Sunday, July 09, 2006

Meaningless Plug #2

I don't often mention tv shows, but I have to give a quick plug to the best show on the little screen: Entourage. New episodes on HBO every Sunday at 10 p.m. Fuckin' AWESOME. Okay, that's all.

The Devil Wears Prada

I think everyone can enjoy this movie, despite its decidedly female slant. I’m sure that women are the intended audience, but there were plenty of men in the theater, and their laughs rang out the loudest.

The incomparable Meryl Streep (The Manchurian Candidate) stars as type-A super-bitch Miranda Priestly, editor-in-chief of a popular fashion magazine. She changes personal assistants like she changes clothes, because no one has the heart to tolerate such a demanding job. Enter Anne Hathaway (The Princess Diaries) as Andy, a wide-eyed journalist hoping to get her feet wet at the magazine. The only problem is that Andy has no clue about fashion. Her status as fashion victim is a major hindrance in her professional development and a source of resentment from the other chicks at the office. After a makeover, Andy goes from dud to diva and her confidence soars. Now she embraces the fashion world that she used to frown upon as meaningless and superficial. Unfortunately, Andy begins to change internally as well, nearly losing her friends and boyfriend (Adrian Grenier of Entourage) in the process. The Devil Wears Prada is a charming little movie that everyone can enjoy. Now ladies, all you have to do is drag your man to the theater. Just tell him he’ll get to look at Giselle Bundchen (Victoria's Secret supermodel). If the men in my theater were any indication, he’ll enjoy this movie -- even if he won’t admit it!

Superman Returns

Newcomer Brandon Routh makes his debut in Superman Returns, directed by Bryan Singer (The Usual Suspects) and co-starring Kate Bosworth (Blue Crush). Routh is fetching in the role, and fills out those famous tights quite nicely. Physical attributes aside, he brings a quiet, contemplative quality to the role. Superman has always been a corny superhero, and there’s only so much that a writer can do to change that perception without completely abandoning character loyalty. Despite the aforementioned constraint, Superman Returns is well-written, and the corny one-liners are kept to a much-appreciated minimum. Kevin Spacey (American Beauty) is featured as our hero’s nemesis, Lex Luthor. Spacey is wonderfully nasty as Luthor, and this movie marks a reunion with Bryan Singer, who directed him in The Usual Suspects.
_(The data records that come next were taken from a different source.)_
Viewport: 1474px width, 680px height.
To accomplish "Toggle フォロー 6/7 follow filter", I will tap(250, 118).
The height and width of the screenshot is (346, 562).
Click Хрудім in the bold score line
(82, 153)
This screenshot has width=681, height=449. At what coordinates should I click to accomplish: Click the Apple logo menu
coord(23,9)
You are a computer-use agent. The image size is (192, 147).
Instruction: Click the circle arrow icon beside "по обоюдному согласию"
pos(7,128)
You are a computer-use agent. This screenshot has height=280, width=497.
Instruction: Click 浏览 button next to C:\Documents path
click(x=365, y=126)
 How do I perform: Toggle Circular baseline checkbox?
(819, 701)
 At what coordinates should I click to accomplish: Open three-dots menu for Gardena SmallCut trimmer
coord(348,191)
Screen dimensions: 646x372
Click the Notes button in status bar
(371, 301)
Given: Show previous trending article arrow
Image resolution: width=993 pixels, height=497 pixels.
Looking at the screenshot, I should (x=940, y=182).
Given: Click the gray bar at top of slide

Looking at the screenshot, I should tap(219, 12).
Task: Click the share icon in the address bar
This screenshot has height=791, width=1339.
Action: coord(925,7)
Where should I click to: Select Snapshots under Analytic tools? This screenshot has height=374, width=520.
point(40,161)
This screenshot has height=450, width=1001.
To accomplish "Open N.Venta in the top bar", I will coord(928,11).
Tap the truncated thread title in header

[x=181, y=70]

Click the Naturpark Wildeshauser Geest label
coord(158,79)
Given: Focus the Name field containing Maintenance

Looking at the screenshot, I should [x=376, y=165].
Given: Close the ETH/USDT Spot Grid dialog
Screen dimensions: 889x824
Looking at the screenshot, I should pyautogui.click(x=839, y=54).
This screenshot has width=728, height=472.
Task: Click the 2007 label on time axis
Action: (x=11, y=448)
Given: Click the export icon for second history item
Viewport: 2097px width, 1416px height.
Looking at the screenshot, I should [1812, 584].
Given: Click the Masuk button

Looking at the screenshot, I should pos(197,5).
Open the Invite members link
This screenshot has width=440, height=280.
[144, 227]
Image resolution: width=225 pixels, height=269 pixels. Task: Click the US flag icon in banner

Of course, the action is superb. I especially enjoyed watching Superman stop bullets – even a bullet fired straight into his eyeball crumples like a piece of paper. There’s also a great plot revelation that sets up the inevitable sequel. This movie reminded me that while other superheroes like Batman or Spiderman are a bit cooler than Superman, he’s still the freakin’ man of steel. Superhuman strength tops spider webs and Batman’s utility belt any day. In sum, fine performances + good writing = a very entertaining day at the movies.